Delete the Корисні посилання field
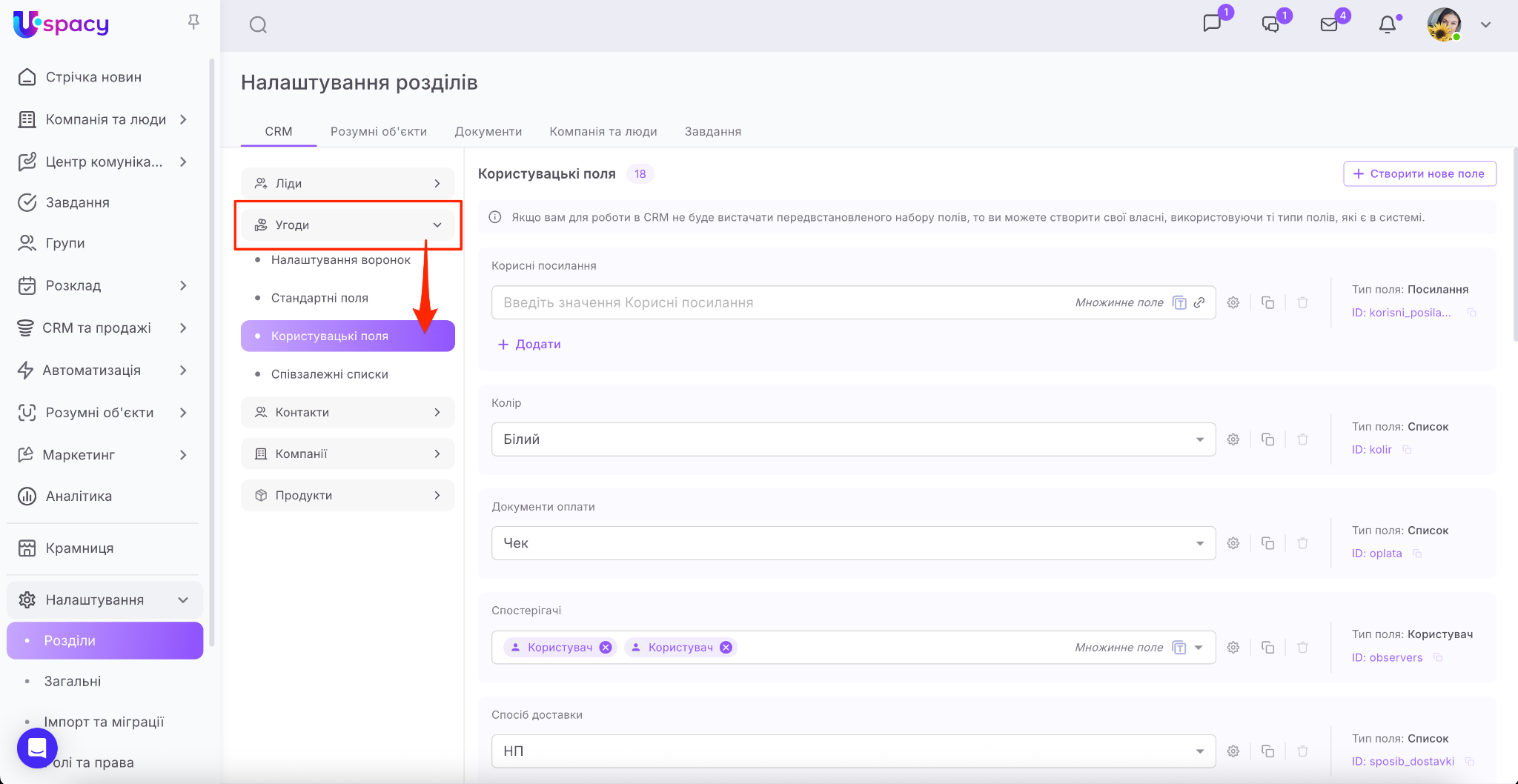1518x784 pixels. (1302, 302)
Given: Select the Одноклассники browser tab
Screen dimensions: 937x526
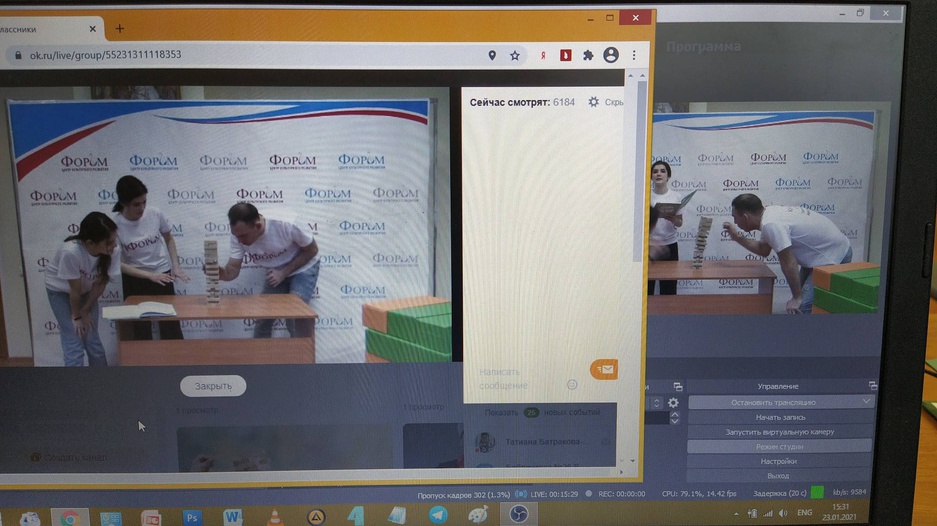Looking at the screenshot, I should (45, 29).
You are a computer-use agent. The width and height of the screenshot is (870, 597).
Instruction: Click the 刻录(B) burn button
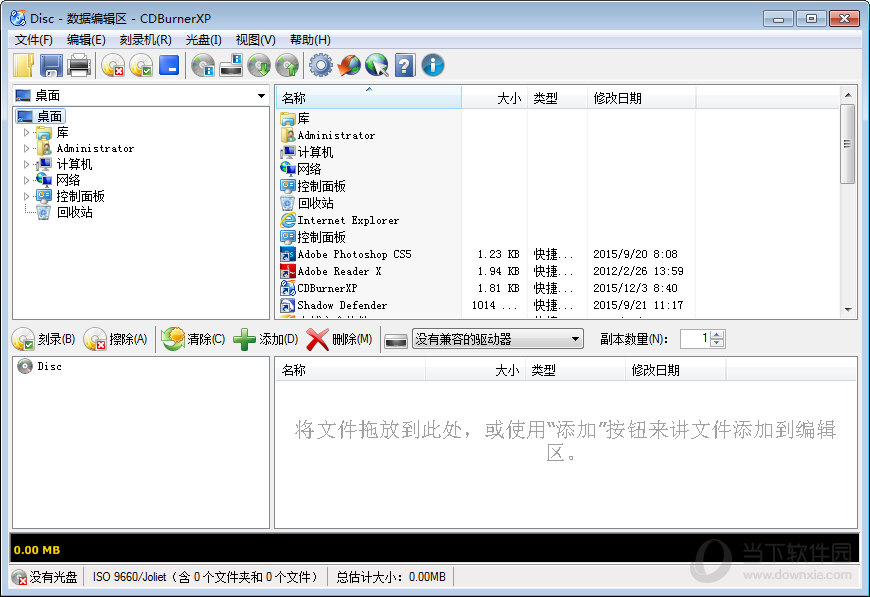click(44, 339)
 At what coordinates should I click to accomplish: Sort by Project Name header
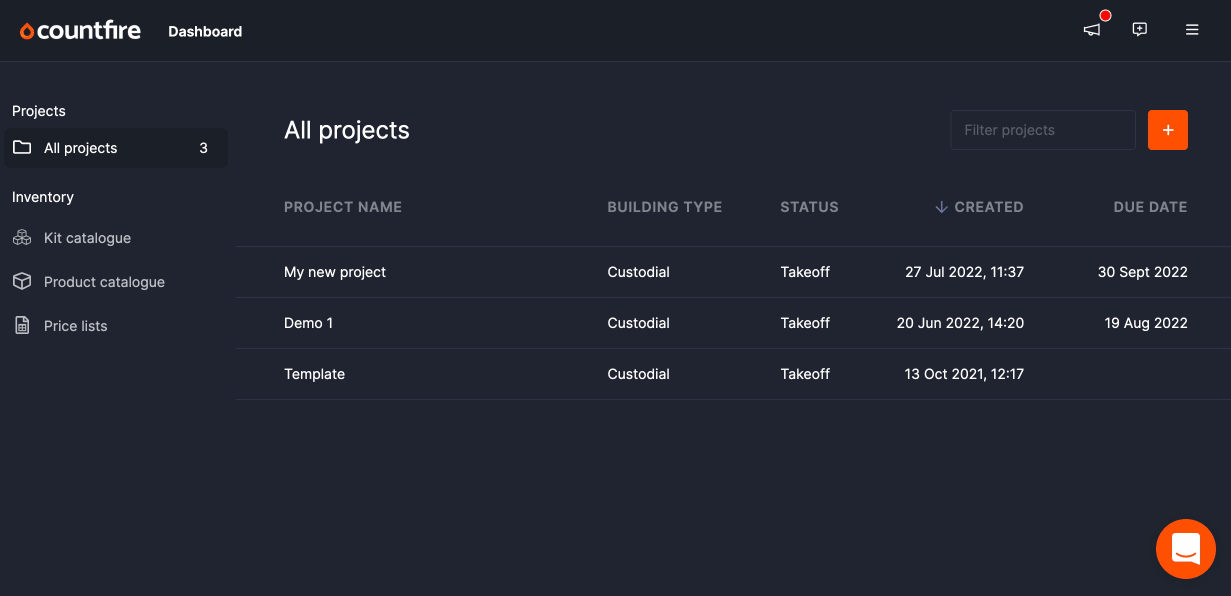(343, 207)
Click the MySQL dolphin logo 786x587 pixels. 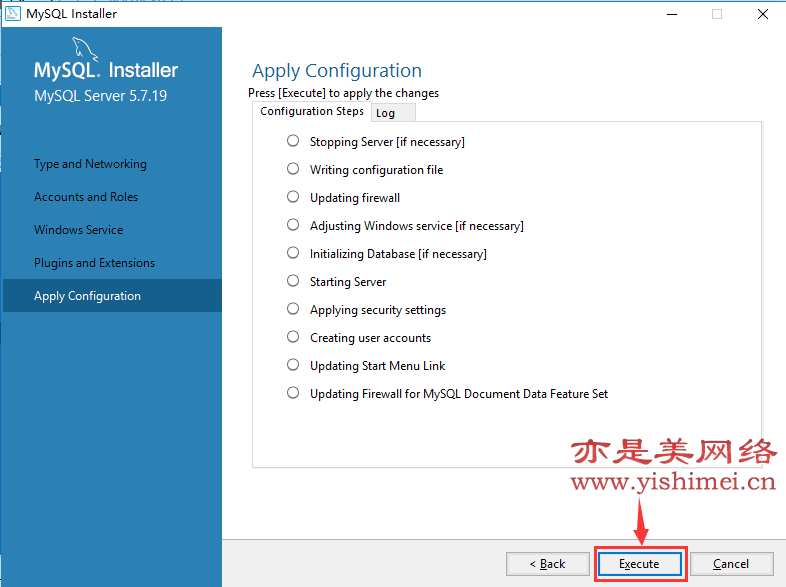click(86, 50)
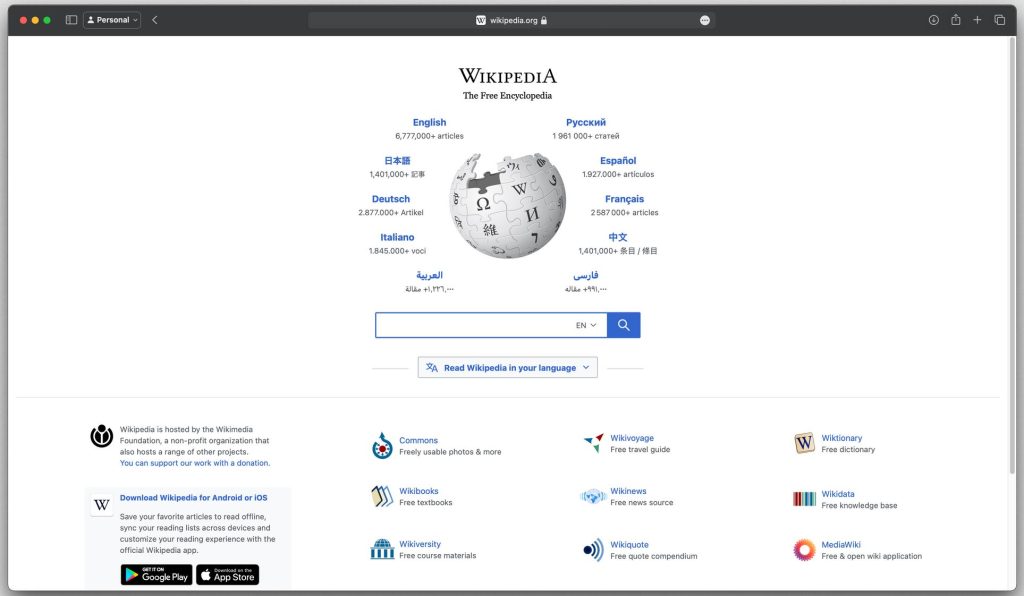
Task: Click the MediaWiki sunflower icon
Action: tap(804, 549)
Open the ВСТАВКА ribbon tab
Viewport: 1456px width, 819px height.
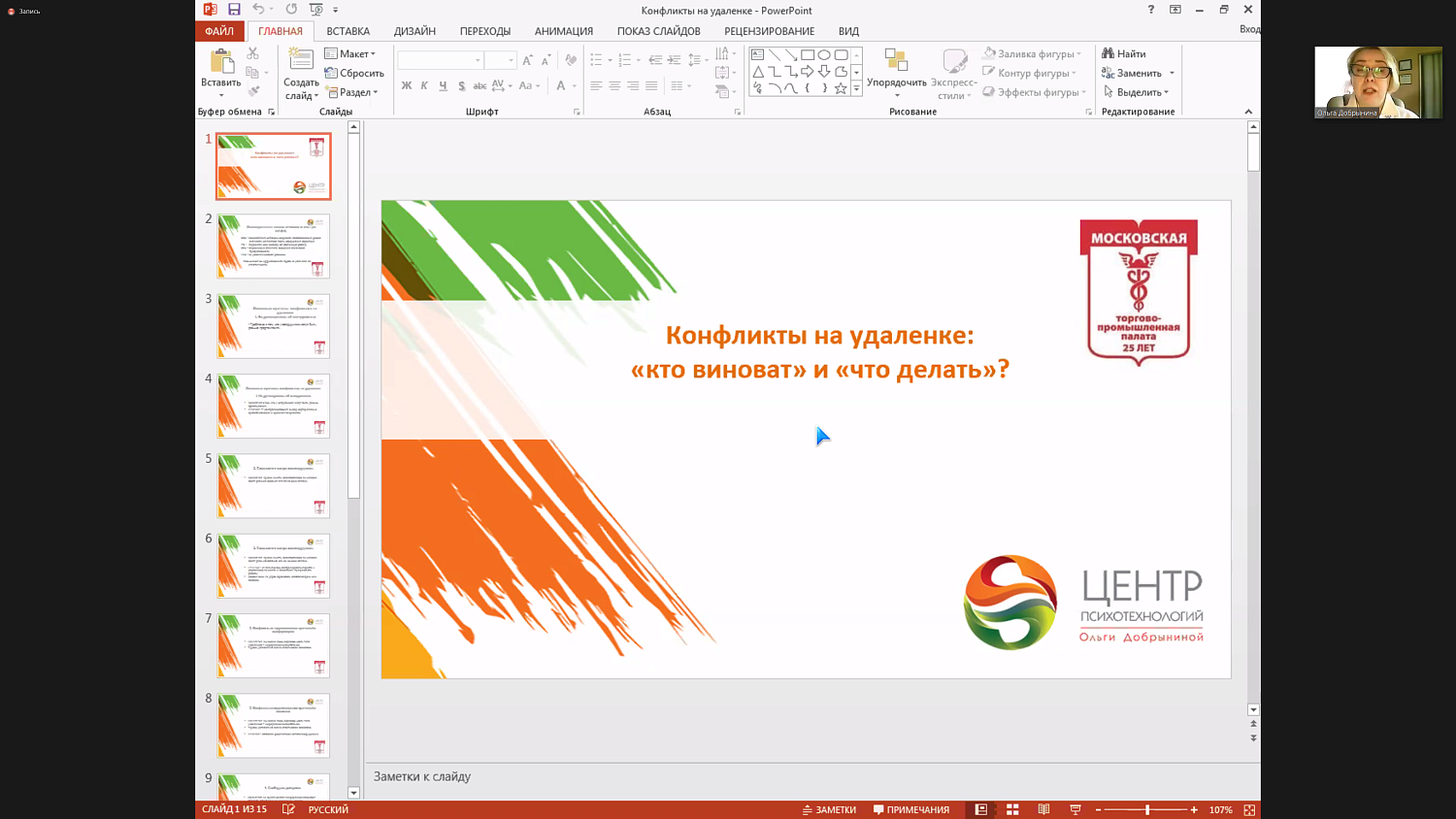click(x=347, y=31)
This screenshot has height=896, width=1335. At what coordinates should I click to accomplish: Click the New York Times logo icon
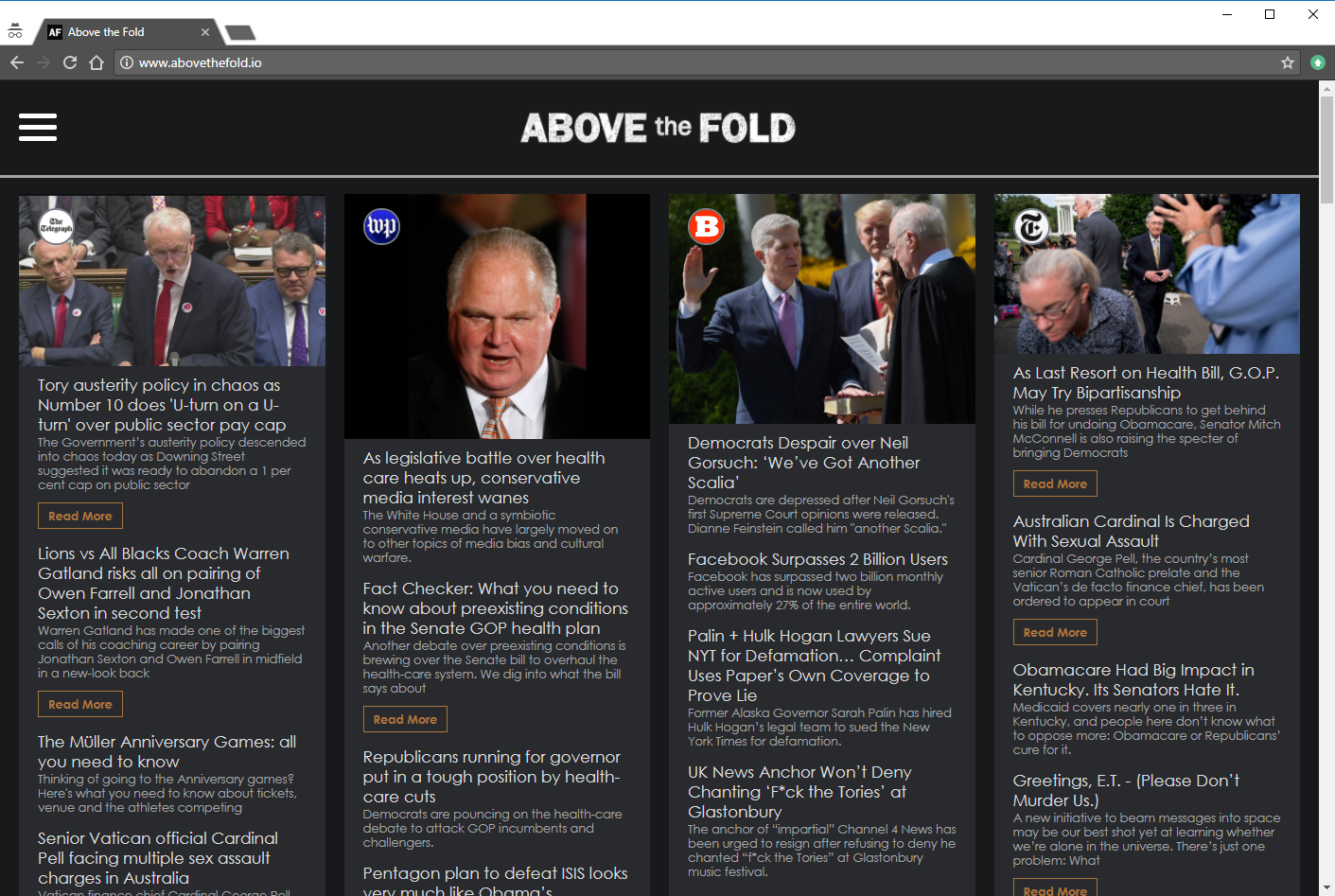point(1030,227)
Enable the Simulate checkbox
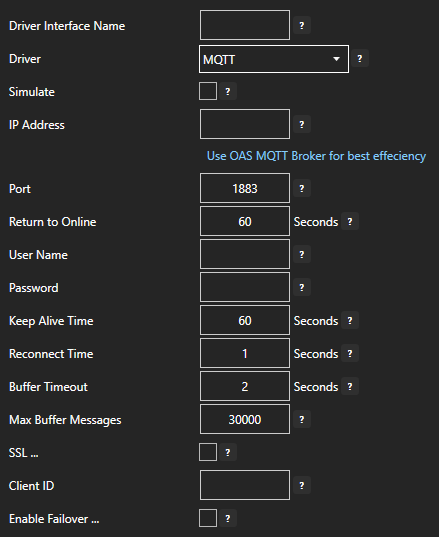439x537 pixels. [x=208, y=91]
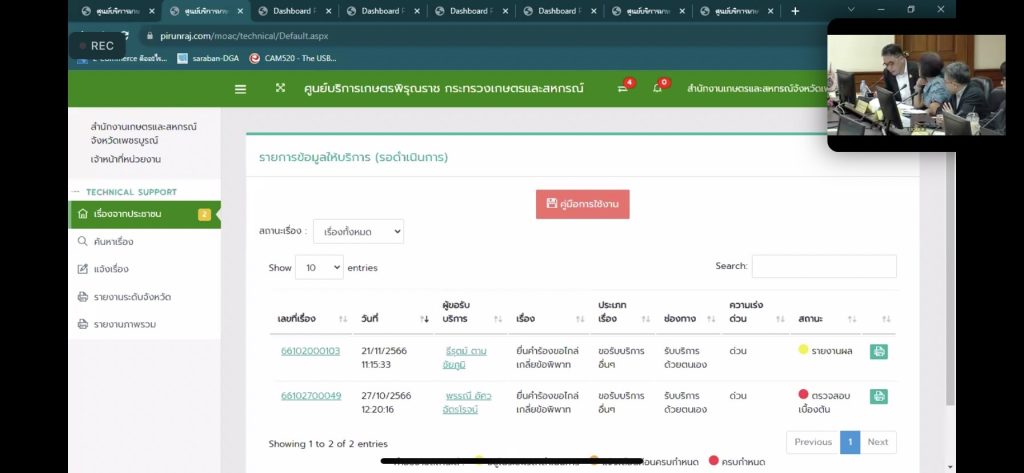1024x473 pixels.
Task: Open ค้นหาเรื่อง search in sidebar
Action: pyautogui.click(x=113, y=241)
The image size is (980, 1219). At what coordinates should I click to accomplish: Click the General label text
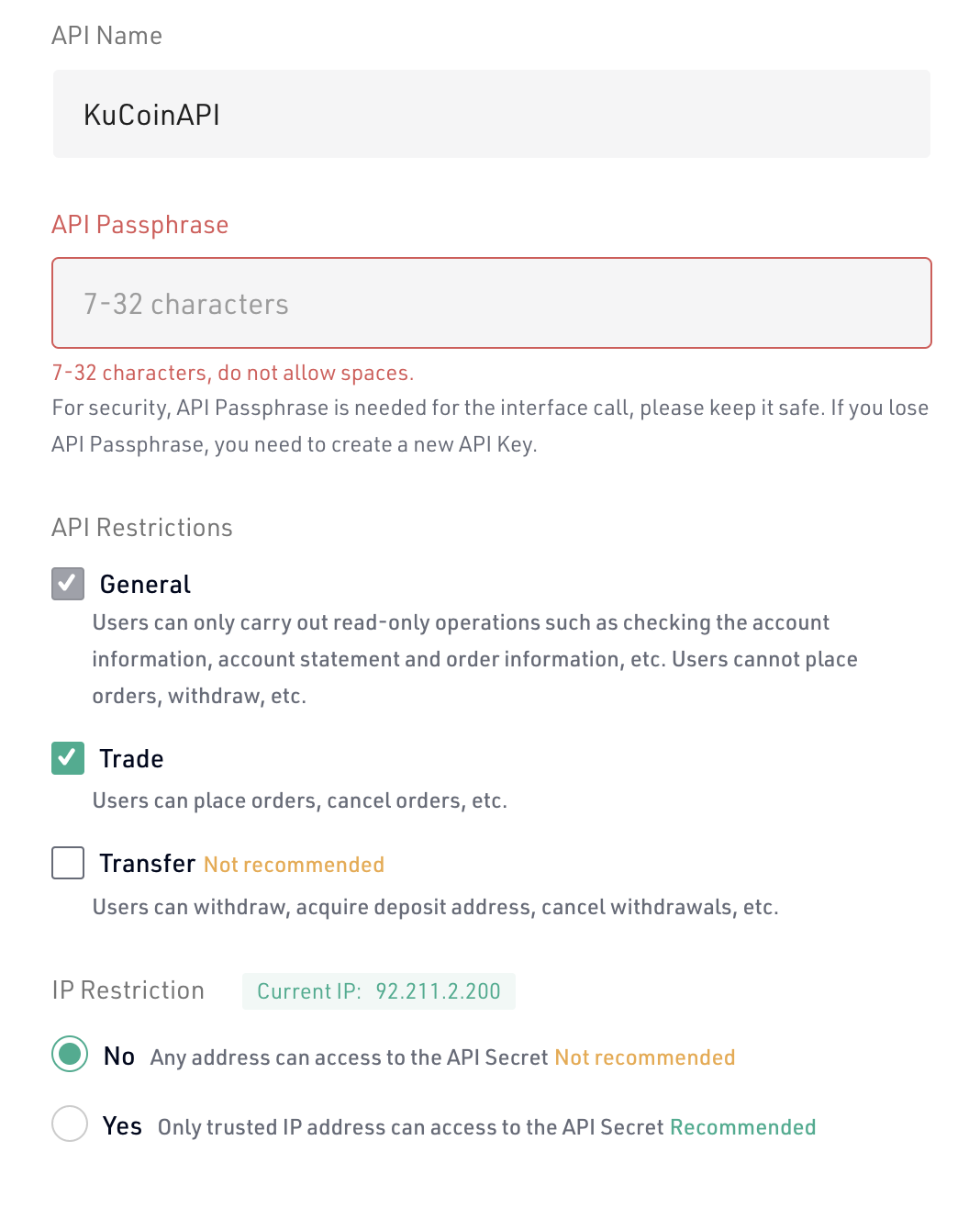coord(145,585)
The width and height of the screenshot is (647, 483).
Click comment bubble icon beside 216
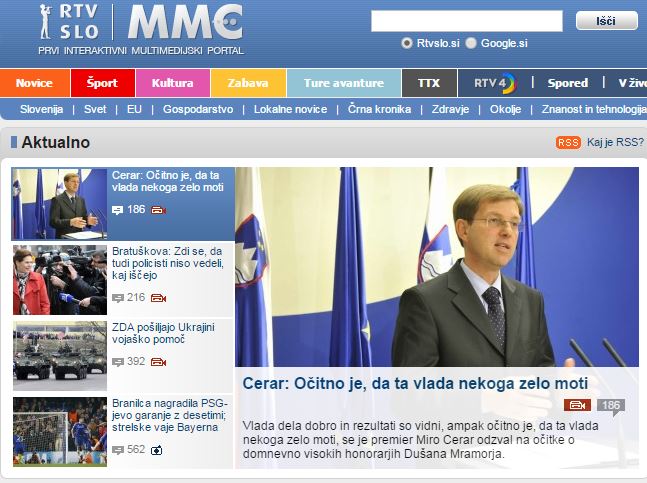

> WORK INSTRUCTIONS: Can you copy the data verbatim from the line with "The width and height of the screenshot is (647, 483)." through the last line, including both, while leaving out the pictures?

> ANSWER TO THIS PROBLEM:
The width and height of the screenshot is (647, 483).
Click comment bubble icon beside 216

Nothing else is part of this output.